Publishing: to push a new release to PyPI, follow these steps:

  1. build the package:
    uv run -m build
    
  2. optionally test the release on TestPyPI:
    uv run -m twine upload --repository testpypi dist/*
    uv pip install --index-url https://test.pypi.org/simple/ --no-deps featureSQL
    
  3. when ready for production, upload to PyPI:
    uv run -m twine upload dist/*
    
uv run -m featureSQL.dump_bin dump_all \
    --data_path ./source/feature-csv \
    --dump_dir   ./source/ \
    --exclude_fields symbol,date \
    --store_type fs         # don’t try to treat metadata as floats.
# (./source/ is /path/to/output/dir/)

> ⛑️ **Note:** recent releases automatically coerce a broad range of
> timestamp strings (including ISO‑8601 offsets) when building the
> calendar.  Invalid or malformed dates are dropped rather than causing a
> crash.  Additionally, the dumper now skips any non‑numeric columns
> (e.g. `symbol` or `date`) instead of trying to encode them, so you
> usually don’t need to provide `--exclude_fields` unless you want to
> explicitly whittle down the feature set.

After the command finishes you’ll have a structure like:

/path/to/output/dir/
  calendars/day.txt          # trading dates
  instruments/all.txt        # ticker start/end dates
  features/<ticker>/<field>.day.bin …

This directory can be consumed by any tool that understands the same layout – it’s a full initialised dataset.

💡 run dump_all only once per collection. To add new data later, use dump_update (see next section).


3. Download symbols and produce the binary dataset in one go

The built‑in CLI helper (exposed via the featureSQL script or as python -m featureSQL.cli) can drive both phases and even run ad‑hoc queries against a binary dataset:

uv run -m featureSQL.cli download \
    --region US \
    --start 2026-01-01 \
    --end   2026-02-28 \
    --symbols AMZN,GOOG,TSLA \
    --data_path source  \
    --out_format bin \
    --store_type fs

This will

  1. fetch OCHLVF data from Yahoo and save raw CSVs under --{data_path}/feature-csv (or ./source if you didn’t pass --data_path),
  2. run the binary dumper. On the first invocation the helper uses DumpDataAll to initialise the dataset; subsequent runs use DumpDataUpdate to append new days. The target directory is the same as --data_path and you can still provide exclude_fields="symbol,date".

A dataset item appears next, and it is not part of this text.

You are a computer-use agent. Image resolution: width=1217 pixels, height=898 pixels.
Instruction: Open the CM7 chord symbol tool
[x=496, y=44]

The first run must be preceded by an empty or non‑existent output directory (and/or you can manually run dump_all as shown above); thereafter the same command will append new days to the existing bins.

4. Query the binary dataset using SQL

Once you have an initialised dataset you can issue SQL against it. The query subcommand lazily loads only the symbols mentioned in the query and keeps a small LRU cache in memory.

Note: every table implicitly includes a date column of type TIMESTAMP. This column is considered the primary key and is always NOT NULL—you must provide a date value on INSERT, and attempts to insert duplicate dates will fail with a constraint error.

DDL support: the engine understands basic CREATE, DROP, ALTER TABLE … ADD/DROP COLUMN and simple UPDATE/INSERT/DELETE statements. Adding or removing a column automatically creates or deletes the corresponding .day.bin file and keeps its length in sync with existing data, so you can evolve your schema in-place.

uv run -m featureSQL.cli query \
    --data_path source \
    --max_symbols 100 \
    --max_memory 2000000000 \
    --store_type fs \
    "select date, open, close, high, low, volume, adjclose from AAPL where volume > 1000000"

Joins work transparently as long as both tables have been dumped:

uv run -m featureSQL.cli query --data_path source --store_type fs \
    "select a.open, n.close from AAPL a join NVDA n on a.date = n.date"

(The cache flags are optional; omit them to use unlimited resources.)


4.1 Example: run a sequence of SQL commands

The CLI can also be used interactively or in a script to exercise the entire life‑cycle of a DuckDB table. One convenient property of the command is that it continues executing subsequent statements even if one of the earlier ones fails (for instance, attempting to DROP or DESCRIBE a table that doesn’t exist). In such cases it prints a friendly message but exits with a zero status, making it safe to run whole scripts without worrying about short‑circuiting.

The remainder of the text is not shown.